Yakama Nation fish biologist Brian Saluskin said the proposed change is an important step. The Yakama Nation also sponsors a spring derby to encourage fishermen to catch more mackinaw, and the ones caught during lake sampling efforts are killed, he said.
“I know a few people enjoy that sport fishery, but we’re trying to re-establish a resource and mackinaw are interfering with that process,” Saluskin said. “They'll eat anything and everything they can get their mouths around.”
As for the kokanee fishery changes, Easterbrooks said the Wildlife Department quit stocking Lake Cle Elum with kokanee when the sockeye reintroduction began. That means when people now catch what they think are kokanee, it’s probably sockeye, he said.

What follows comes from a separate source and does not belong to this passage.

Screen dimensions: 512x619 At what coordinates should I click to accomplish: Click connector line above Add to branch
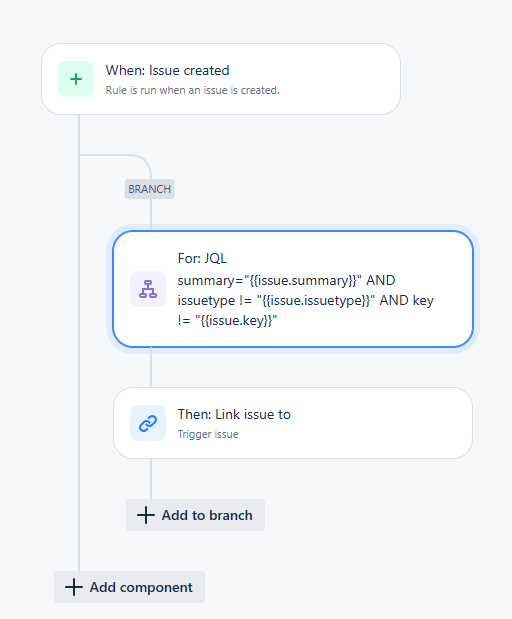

Putting a size limit on kokanee between 9 inches and 15 inches will prevent fishermen from catching both juvenile sockeye and returning adults, but allow them to continue to catch the fish that end up staying in the lake instead of migrating. Easterbrooks called that a good compromise, so the lake still has a sport fishery.

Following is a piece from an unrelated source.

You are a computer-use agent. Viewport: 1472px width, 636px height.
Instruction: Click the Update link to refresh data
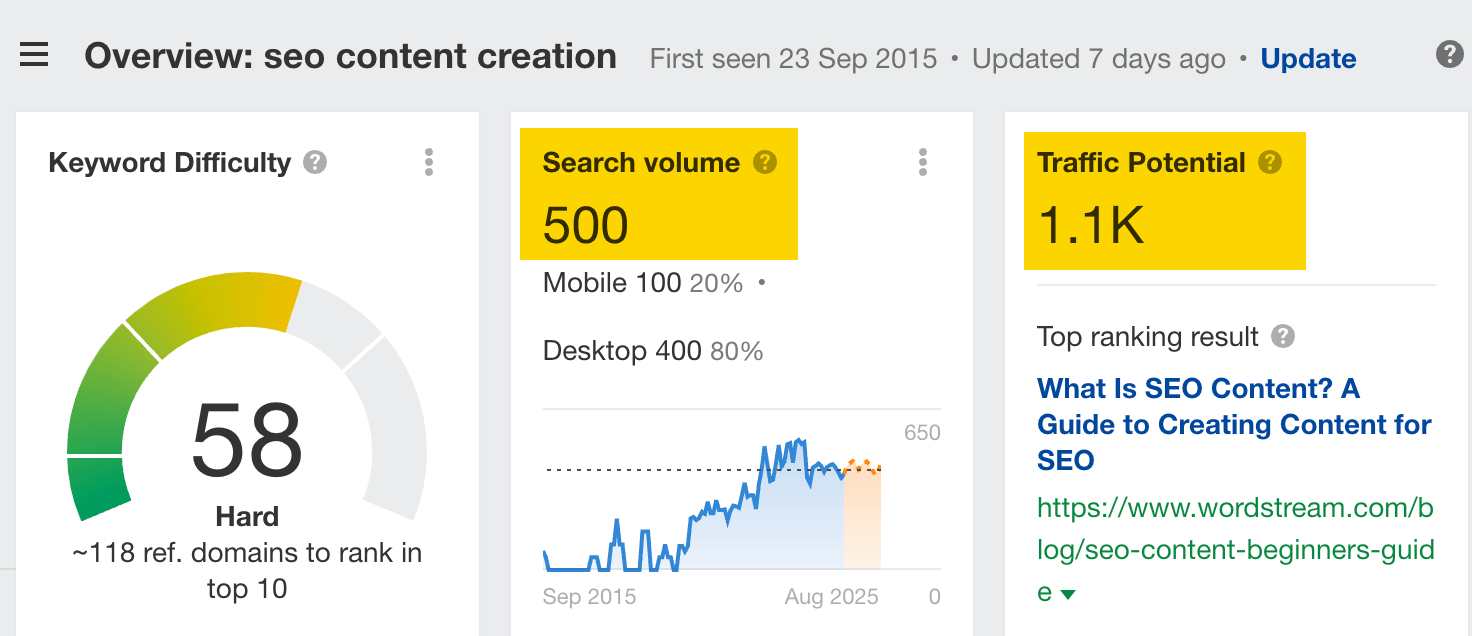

Saluskin said he’s glad to see the state and the fishing public support the rule changes and the larger sockeye reintroduction process, which could eventually support both a tribal and sport fishery, if successful.
“There’s the broad consensus that, yeah, we’d rather fish for sockeye than mackinaw,” Saluskin said. “But it’s not going to happen right away. Bringing them back is going to take a little while.”
The state Fish and Wildlife Commission will make a decision on the rule change in January, Easterbrooks said, and he expects it to be adopted.
The Yakama Nation Fisheries has also started an online petition to encourage the Fish and Wildlife Commission to remove the catch limit on mackinaw.